■ Given problem A
Summarize the article on Hubert Stone below in two sentences.

■ Excerpt to read
######
Sheriff of Robeson County, North Carolina
- In office 1978 – December 5, 1994
- Preceded by: Malcolm McLeod
- Succeeded by: Glenn Maynor

Personal details
- Died: February 11, 2008 Lumberton, North Carolina, United States
- Party: Democratic Party

= Hubert Stone =

American law enforcement officer

Walter Hubert Stone (died February 11, 2008) was an American law enforcement officer who served as the Sheriff of Robeson County, North Carolina, from 1978 to December 1994.

Stone was raised in Robeson County, and in 1953 became a municipal police officer. He served as police chief of Fair Bluff from 1954 to 1957, when he was hired as a county sheriff's deputy. He was promoted to the job of detective before being elected Sheriff of Robeson County in 1978. He restructured the organization of the sheriff's department, assigning sergeants and detectives to districts in the county.

During his tenure the county experience a significant level of drug trafficking, and he oversaw the doubling in size of his office's drug enforcement division and worked closely with District Attorney Joe Freeman Britt to prosecute narcotics-related offenses. As a Democrat, he became a leading figure in local politics and was often sought by candidates for his support.

Stone's tenure as sheriff was marred by allegations of corruption, namely accusations that he was involved in the narcotics trade, but he was never charged with any crimes in connection with his shrieval service. His department also oversaw the investigations of the high-profile murders of Lumbee activist Julian Pierce and James R. Jordan Sr., father of basketball player Michael Jordan. Stone decided to retire in 1994 and was succeeded by Glenn Maynor. He attempted to regain the office of sheriff in 1998 but lost to Maynor by a large margin. He died in 2008.

==Early life==
Walter Hubert Stone was raised in McDonald, North Carolina, United States. His parents were tenant farmers, and he was one of seven children. He was educated in Rowland Public Schools and in 1949 he enlisted in the United States Army. He served until 1953, a total of three years, two months and fifteen days in army, serving with the 82nd Airborne Division in the Korean War.

Stone married Norma McCullers in 1953. They had three children. It was rumoured that he had several Native American mistresses and through them fathered some illegitimate children.

Stone was hired by the Rowland Police Department in 1953. He served as police chief of Fair Bluff from 1954 to 1957, when he was hired as a Robeson County sheriff's deputy by Sheriff Malcolm McLeod to fill a vacancy. He worked for 13 years as a uniformed officer in the sheriff's department before becoming a detective. In March 1973 Stone led a group of sheriff's deputies in dispersing a crowd of Tuscarora demonstrators at the Prospect School rallying in favor of maintaining all-Native American schools. The following year he led a four-month long investigation into drug, alcohol and firearms violations in cooperation with other agencies. This led to the largest crackdown on such violations in county history up to that point, with dozens arrested for alleged offenses.
######
■ Data in this exercise
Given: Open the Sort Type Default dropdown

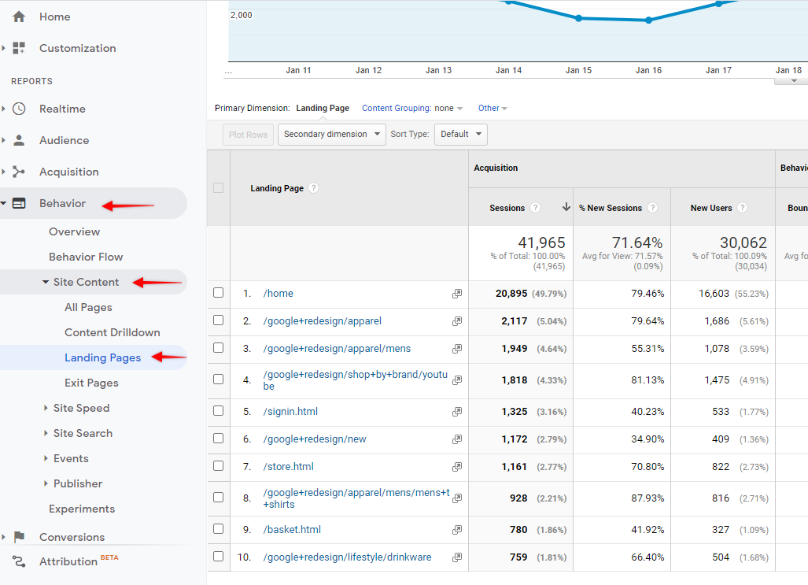Looking at the screenshot, I should (x=460, y=134).
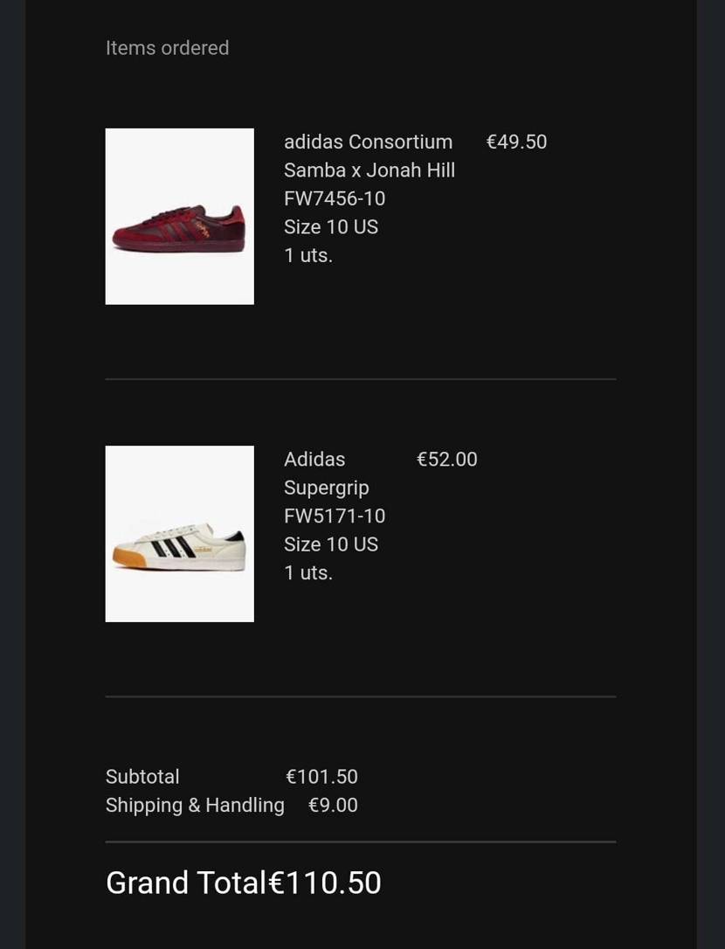Select the €110.50 grand total amount
Screen dimensions: 725x949
[325, 883]
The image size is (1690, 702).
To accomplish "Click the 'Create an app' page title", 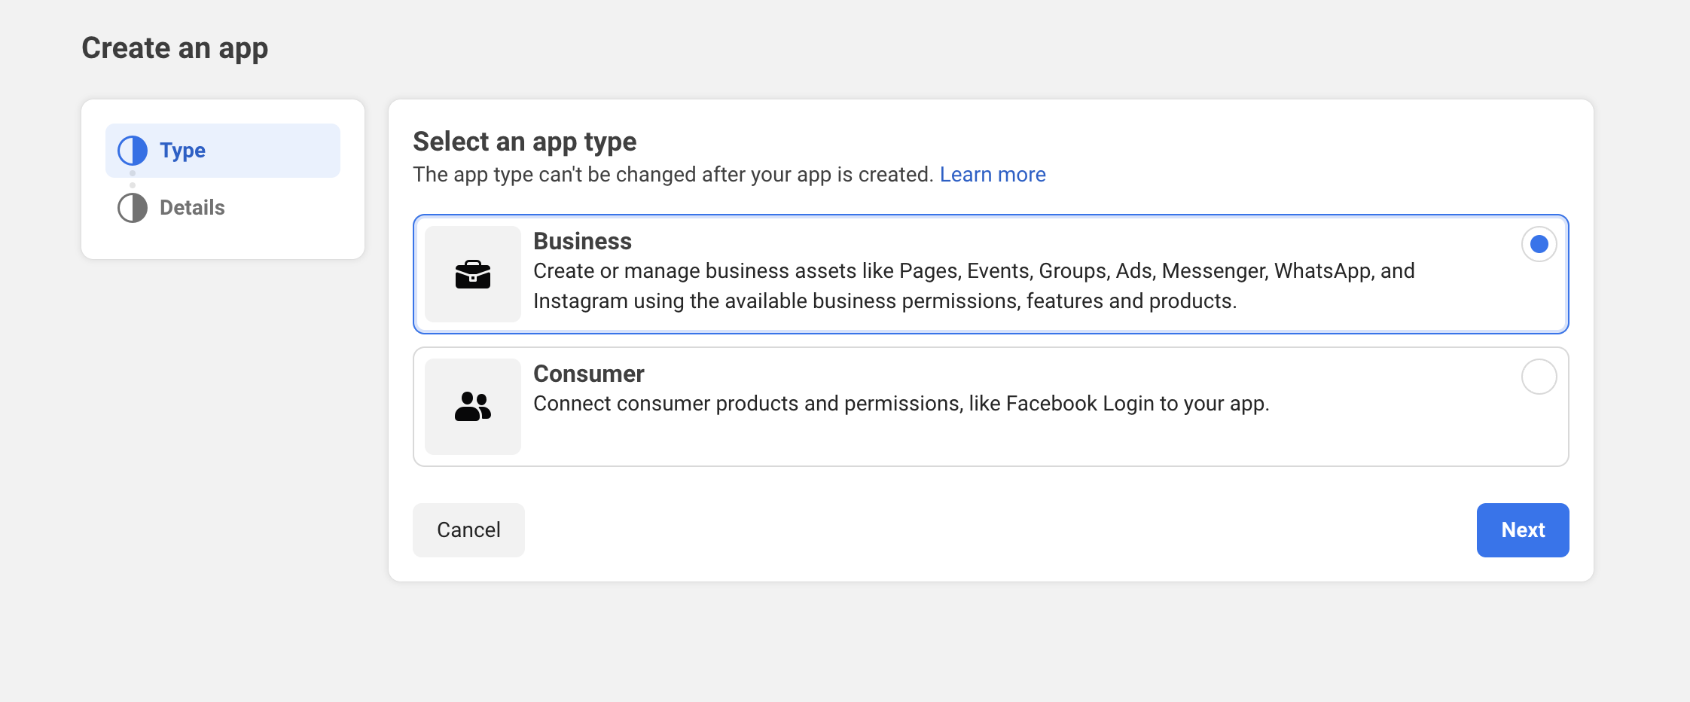I will (175, 47).
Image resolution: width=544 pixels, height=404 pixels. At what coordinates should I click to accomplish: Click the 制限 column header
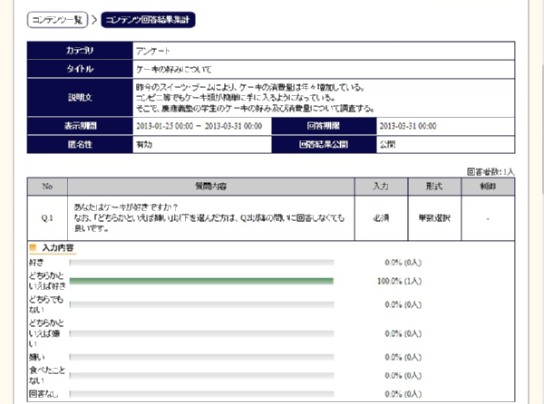click(x=489, y=186)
######
■ Given problem B
Retype the entries above word for word, starting at the line that has "Image resolution: width=544" and stopping after the last line of the entries, and leave the pictures out.

■ Written response A
Walter Hubert Stone was an American law enforcement officer who served as Sheriff of Robeson County, North Carolina, from 1978 to December 1994, after working as a municipal police officer, police chief of Fair Bluff, a sheriff's deputy and a detective. His tenure saw a significant level of drug trafficking and allegations of corruption, though he was never charged with any crimes in connection with his service, and he retired in 1994, lost a 1998 bid to regain the office, and died in 2008.

■ Written response B
Image resolution: width=544 pixels, height=404 pixels. At what coordinates should I click to accomplish: Click the 制限 column header
click(x=489, y=186)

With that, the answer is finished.